Berger acababa de decir que consideraba más importantes los hallazgos del RTCC que los de Scarpetta. ¿Una declaración de un testigo y Berger ya lo tenía todo resuelto? Pero Marino no conocía los detalles, sólo lo que Bonnell le había contado, y había sido muy imprecisa; al final, había admitido haber hablado por teléfono con Berger y que Berger le había dicho que no contara a nadie ningún detalle de su conversación. Todo lo que Marino había logrado sacarle a Bonnell era que había aparecido un testigo cuya información dejaría «más claro que el agua» por qué el apartamento de Toni no guardaba relación con su asesinato.
—Mirando los vídeos, vuelvo a preguntarme qué pasó con su abrigo. La parka verde no está en su casa ni ha aparecido —dijo Marino.
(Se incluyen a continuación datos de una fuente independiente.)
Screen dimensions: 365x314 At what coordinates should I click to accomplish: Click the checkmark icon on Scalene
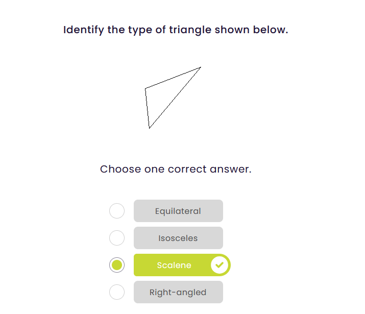220,265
—Si alguien tuviese el móvil de Toni —Scarpetta seguía con su tema—, esa persona podría haber enviado un mensaje de texto a cualquiera de los contactos de Toni, su madre incluida. No hace falta ninguna contraseña para enviar un mensaje de texto. Sólo necesitas el teléfono móvil de la persona a cuyo nombre quieres que aparezca el mensaje; en este caso, Toni Darien. Si alguien que tenía su teléfono revisó los mensajes que había enviado y recibido, esa persona sabría qué escribir y cómo escribirlo, si el objetivo era engañar a alguien para que creyese que ese mensaje era de Toni, si el objetivo era hacer creer que seguía viva anoche, cuando no era así.
—Según mi experiencia, no es habitual que los asesinatos se planeen tan inteligente o minuciosamente como sugieres —objetó Berger.
Marino no podía creérselo. Berger le estaba diciendo a Scarpetta que esto no era Agatha Christie, no era una puta novela policiaca.
—Habitualmente no haría esta observación —respondió Scarpetta, sin mostrar irritación alguna—, pero el homicidio de Toni Darien no tiene nada de habitual.